Hash table search and Insert/Remove in O(1)

Question

How it can be O(1)? If you have an empty hash table it is obviously constant but when number of elements increases and collisions starts, wouldn't also it increase complexity?

I mean search time will increase for tables with more elements, how is this constant?

Answer 1

The extremely simple toy "static" hash table implementations often used to introduce students to hash tables do have the problems you pointed out.

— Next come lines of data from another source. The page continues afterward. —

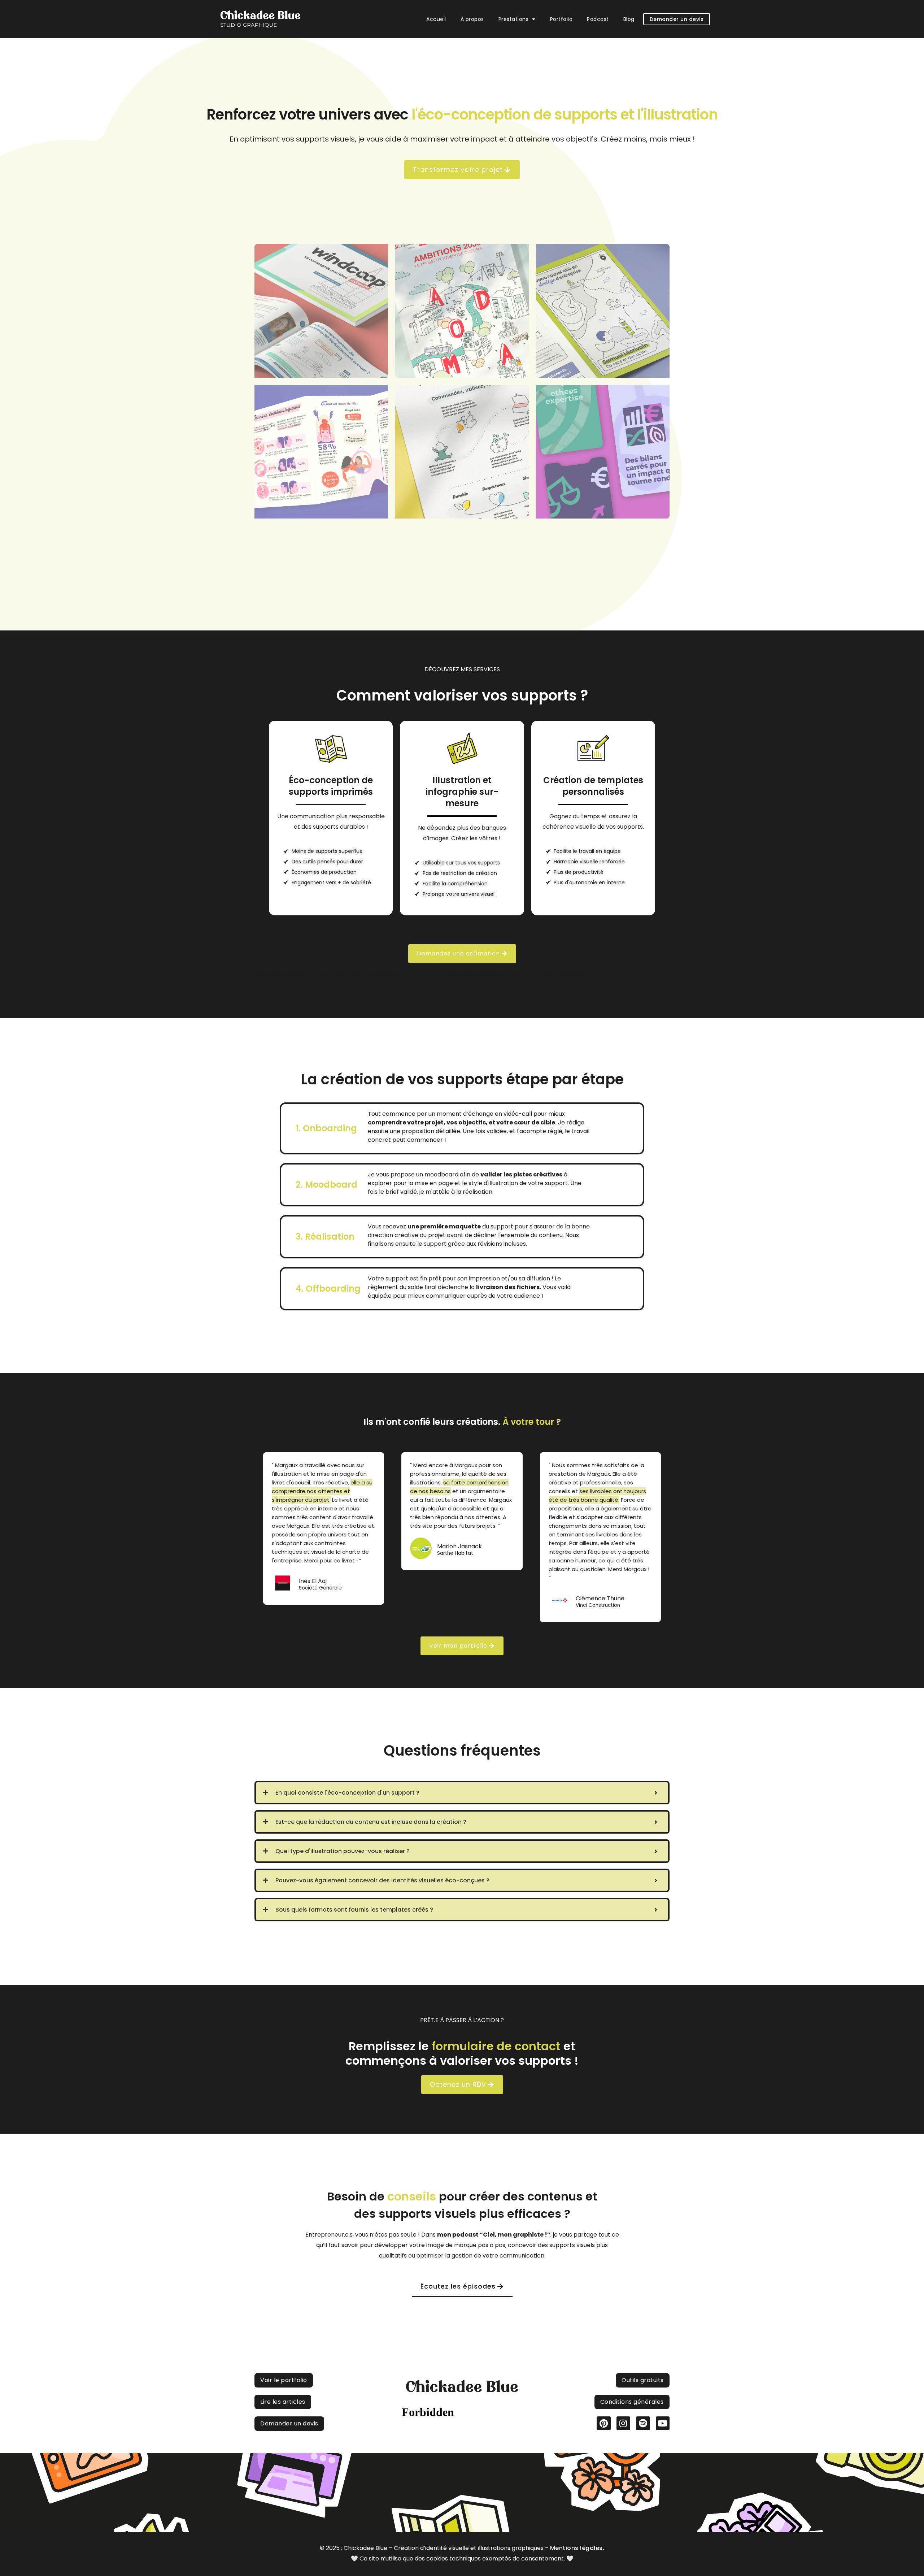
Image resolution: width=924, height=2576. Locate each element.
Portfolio (561, 19)
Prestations (513, 19)
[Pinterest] (603, 2423)
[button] (517, 19)
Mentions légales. (577, 2548)
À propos (472, 19)
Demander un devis (677, 19)
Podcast (598, 19)
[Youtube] (663, 2423)
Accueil (436, 19)
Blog (629, 19)
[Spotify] (643, 2423)
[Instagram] (623, 2423)
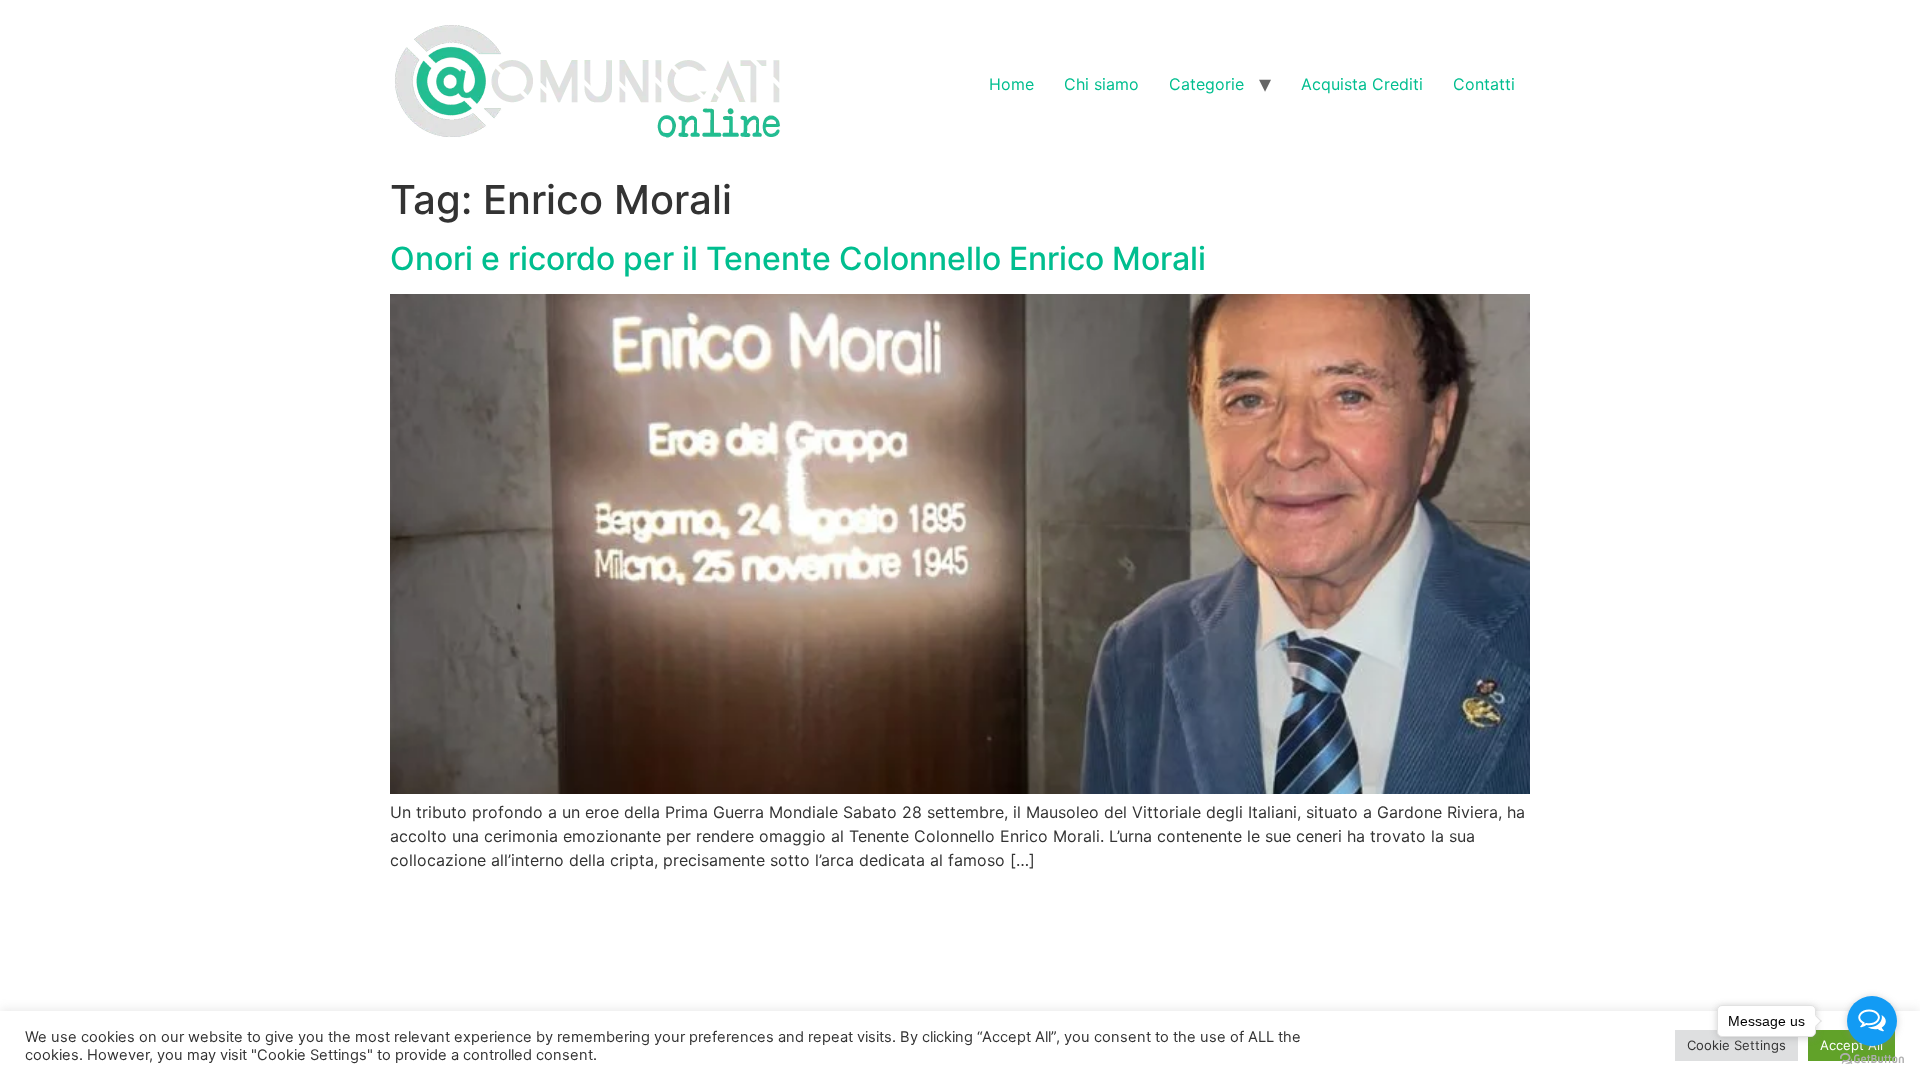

In practice, many popular hash algorithm implementations are "dynamic" -- rather than allowing the table to fill up and the hash chains to get longer and longer, leading to the problems you pointed out, during an insert() they pro-actively recognize when there are "too many" collisions, and then do something about it. Often they don't bother trying out to figure out why there are so many collisions -- i.e., they don't know or care if the real problem is (a) or (c) -- they go ahead and do both (b) and (d):

There are two different ways that a hash table can get lots of collisions, and both of them have known solutions:

• (a) If there's a lot of data items, and not very many buckets, there will be collisions. A (separate chaining) hash table with 100 slots, after trying to insert 150 items, will inevitably have dozens of collisions. (Because of the birthday effect, you'll probably get dozens of collisions a lot sooner than that). To avoid this problem,

  • (b) resize the hash table, which guarantees there is plenty of empty space to insert more items, -- i.e., the algorithm maintains a good load factor.

• (c) With the particular items it needs to store, the particular hash function currently in use "coincidentally" sends many items to the same bucket, many more than one would expect from the birthday effect. To avoid this problem,

  • (d) switch to a different randomly-picked hash function from a universal family of hash functions. For any particular set of data -- even if the data has been carefully selected so the current hash function sends most of the data to the same bucket -- most of the other hash functions in a universal family will spread that particular set of data out much more evenly.

In order to prevent the problems you pointed out, practical in-RAM hash table implementations have code in the insert() function that occasionally triggers some "extra work" resize-by-copying-all-entries which requires O(n+k) time to do (c) and (d), that happens so rarely that that n inserts require a total time of O(n), so the average insert time is O(1).

Many hash table implementations -- implementations of separate chaining, linear probing, etc. -- resize often enough that hash table lookups require O(1) comparisons on average, although they have no guarantees on the worst-case hash-table lookup time.

A few hash table implementations -- implementations of hopscotch hashing, cuckoo hashing, dynamic perfect hashing, etc. -- do even more "extra work" in the form of (b) and repeating (d) however many times is necessary to guarantee that hash table lookups require O(1) comparisons even in the worst case.